[Target pointing data]
=====
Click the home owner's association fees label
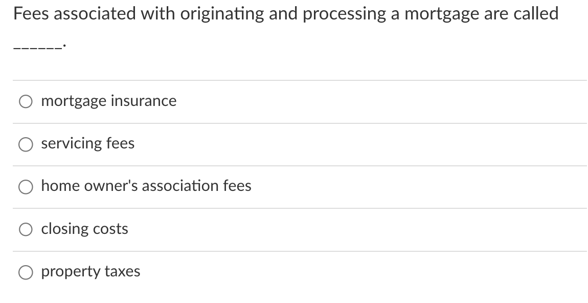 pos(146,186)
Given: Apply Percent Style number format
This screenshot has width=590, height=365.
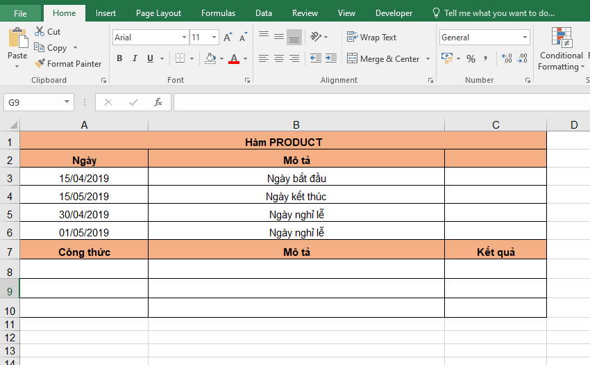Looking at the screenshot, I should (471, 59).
=====
### Aim of the task:
Swap "Percent Style" for "Comma Style" in the stretch from the line containing "Given: Apply Percent Style number format" through the end of the records, and give back only that stretch with everything else unchanged. Leave the pictures out of your answer.

### Task answer:
Given: Apply Comma Style number format
This screenshot has width=590, height=365.
Looking at the screenshot, I should (471, 59).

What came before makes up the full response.